Beli Saham Pakai 'Uang Panas', Begini 'Titah' Lo Kheng Hong

Praktisi pasar modal Ryan Filbert menyebut hal ini terjadi seiring dengan signifikansi peningkatan jumlah investor di tahun lalu.
Menurut dia, tingginya jumlah investor baru ini mayoritas merupakan investor pemula yang belum mengerti akan memilih saham mana dari 715 saham yang ada di Bursa Efek Indonesia (BEI).
"Pemula itu kan dari 715 saham yang ada di BEI tentunya mereka kan tidak tau inspirasi mana yang perlu dibeli. Mereka akan cenderung investasi berdasarkan katanya si A, si B atau yang populer yang diberitakan," kata Ryan kepada CNBC Indonesia, Senin (18/1/2021).
Saham yang sedang ramai diberitakan, terutama dalam beberapa waktu terakhir, memang mengalami kenaikan tinggi dan memberikan keuntungan instan bagi para investor pemula ini. Hal seperti ini biasanya memunculkan sifat greedy sehingga mereka nekat dan berpikir bahwa jika mereka berinvestasi dalam nilai lebih besar pasti akan memberikan return yang lebih tinggi pula.
Hal-hal seperti ini, menurut Ryan, memunculkan fenomena menggunakan 'uang panas' baik dari pinjaman maupun menggadaikan uang untuk berinvestasi.
Padahal, hal yang tidak disadari oleh para investor ini adalah terdapat tiga tujuan yang mungkin terjadi saat seseorang mulai membeli saham. Yakni berinvestasi, berdagang dan berjudi.
"Tapi kalau investasi hitungan hari atau kurang dari satu bulan. Kaidah dasar investasi itu kan tidak ada yang pendek jadi bukan maksudnya investasi, itu malah mengambil keuntungan jangka pendek itu kan dagang dan judi," jelas dia.

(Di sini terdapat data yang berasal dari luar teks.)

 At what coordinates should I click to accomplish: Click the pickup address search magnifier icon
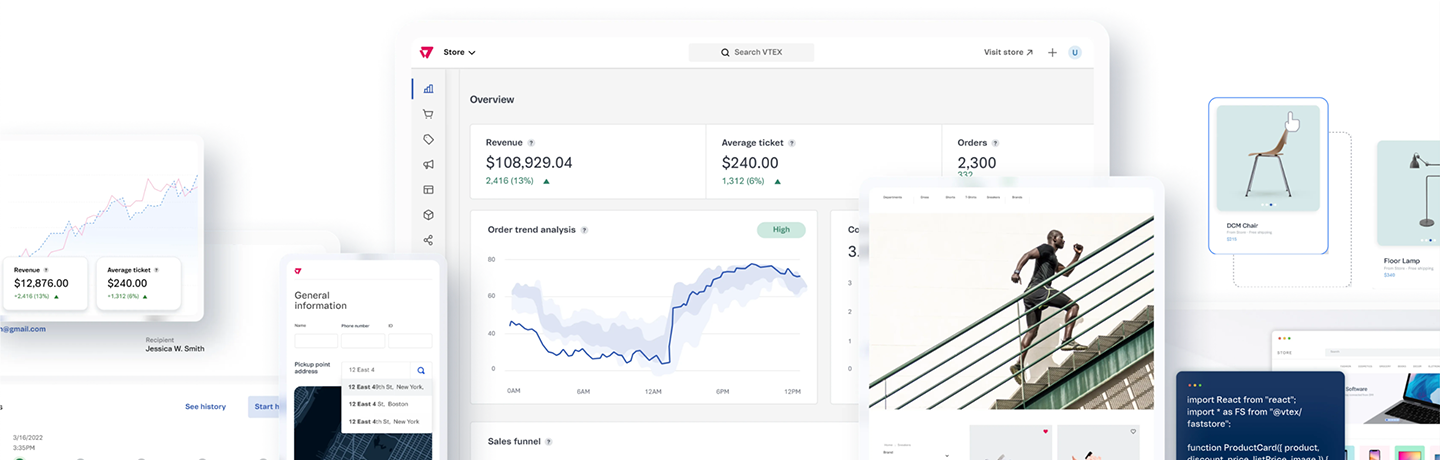tap(422, 370)
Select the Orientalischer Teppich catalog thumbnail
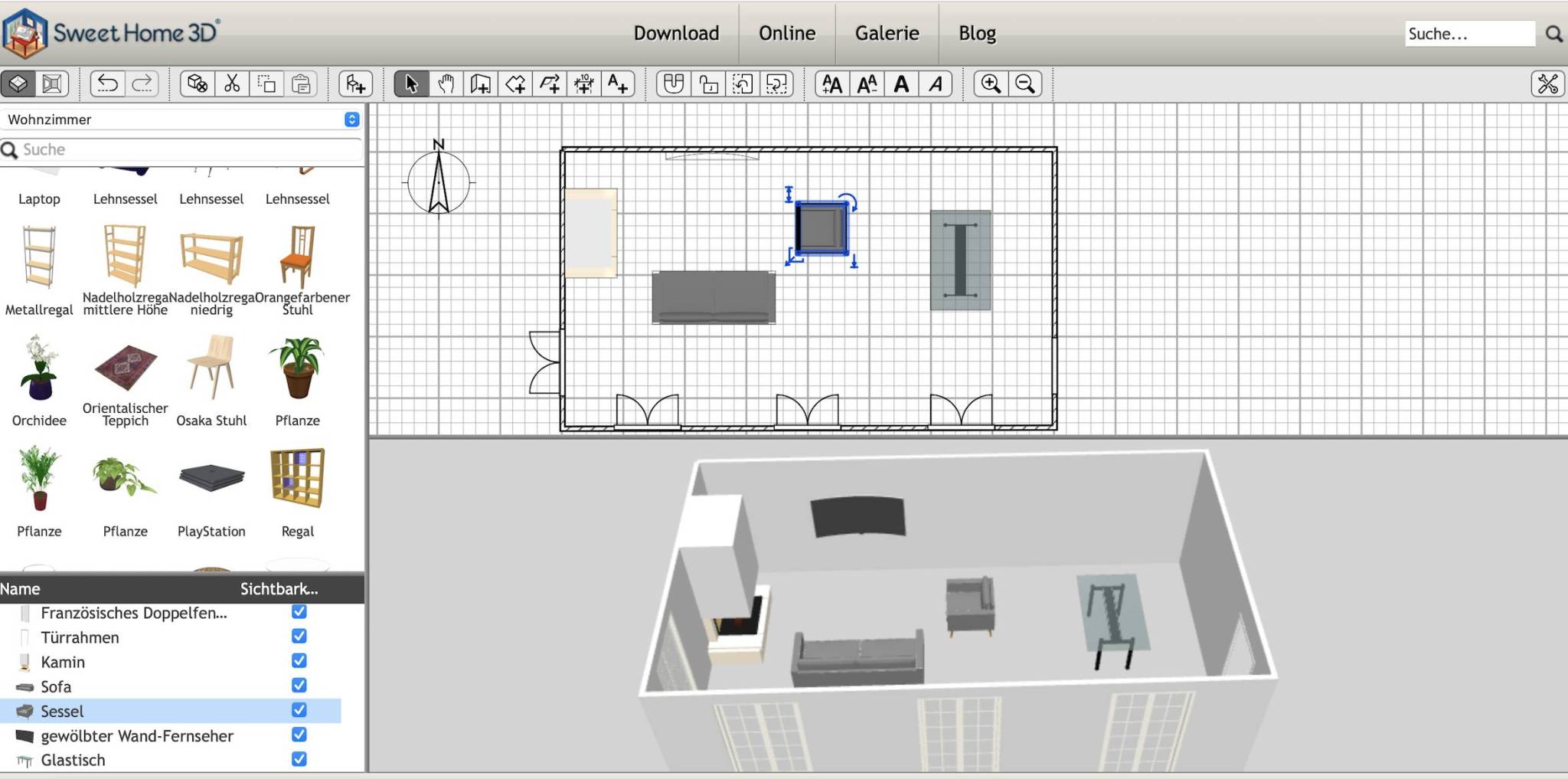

Hal ini memunculkan pertanyaan mengenai keberhasilan pendidikan investasi, terutama dari segi pasar modal yang selama ini dilakukan oleh regulator.
Ryan menilai saat ini pendidikan investasi masih kurang tepat sasaran, salah satunya disebabkan karena waktu pelaksanaannya lebih banyak dilakukan saat hari kerja. Padahal, kalangan usia produktif justru lebih banyak bekerja dan baru memiliki waktu kosong saat akhir pekan.
Hal ini jadi memunculkan banyaknya investor yang tidak paham dengan 'manual' untuk membeli saham. Artinya masih kurangnya edukasi mengenai keuntungan hingga risiko dalam membeli saham.
"Itu yang buat orang kalau kapok investasi saham. Yang untung diam, yang pura-pura untung ngomong, yang rugi akan ngomong kalau dia rugi. Ini titik rusaknya. Ini boomerang, kalau 50% investor baru ini jadi corong bad influence buat pasar modal karena dia ngomong kalau ternyata dia rugi," terang Ryan.
Selain itu, hal ini juga tidak terlepas dari banyaknya bermunculan influencer saham merekomendasikan saham-saham tertentu secara spesifik, tapi belum jelas apakah orang tersebut memiliki kapabilitas untuk merekomendasikan saham.
Padahal jelas-jelas profesi ini saja membutuhkan pendidikan dan license khusus yang juga diberikan oleh otoritas maupun lembaga tertentu.
Untuk itu, bila perlu seharusnya diperlukan regulasi khusus yang mengatur mengenai siapa saja yang memiliki kapasitas untuk berbicara mengenai saham. Sehingga jika ada orang yang tidak memiliki izin tersebut, bisa langsung di-blacklist oleh regulator.
Sementara itu, Ketua Dewan Pelaksana Lembaga Sertifikasi Profesi Pasar Modal (LSPPM), Haryajid Ramelan mengatakan investasi saham harusnya menggunakan uang yang menganggur atau istilah lainnya uang dingin.
Peminjaman di pinjaman online (pinjol) menurutnya juga memiliki bunga yang cukup besar. Pola pikir memiliki saham dengan meminjam di pinjol-pun salah.
"Ketika pinjam berapa pinjaman pinjol itu suku bunganya, itu besar sekali bisa jadi setahun saja bisa sampai 50%. Ini sudah enggak make sense pola pikirnya anak milenial melakukan pinjaman online Rp5-10 juta membeli produk investasi, itu sudah ngaco," jelasnya dalam program InvesTime CNBC Indonesia, Senin Malam (18/1/2021).